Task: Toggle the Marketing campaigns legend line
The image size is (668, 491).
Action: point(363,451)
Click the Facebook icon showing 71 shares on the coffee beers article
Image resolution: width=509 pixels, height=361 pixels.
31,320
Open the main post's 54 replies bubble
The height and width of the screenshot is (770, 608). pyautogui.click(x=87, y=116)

# [Exercise prompt]
Transcribe the data above in its entirety, exactly.

# [Exercise answer]
Task: Toggle the Marketing campaigns legend line
The image size is (668, 491).
Action: point(363,451)
Click the Facebook icon showing 71 shares on the coffee beers article
Image resolution: width=509 pixels, height=361 pixels.
31,320
Open the main post's 54 replies bubble
The height and width of the screenshot is (770, 608). pyautogui.click(x=87, y=116)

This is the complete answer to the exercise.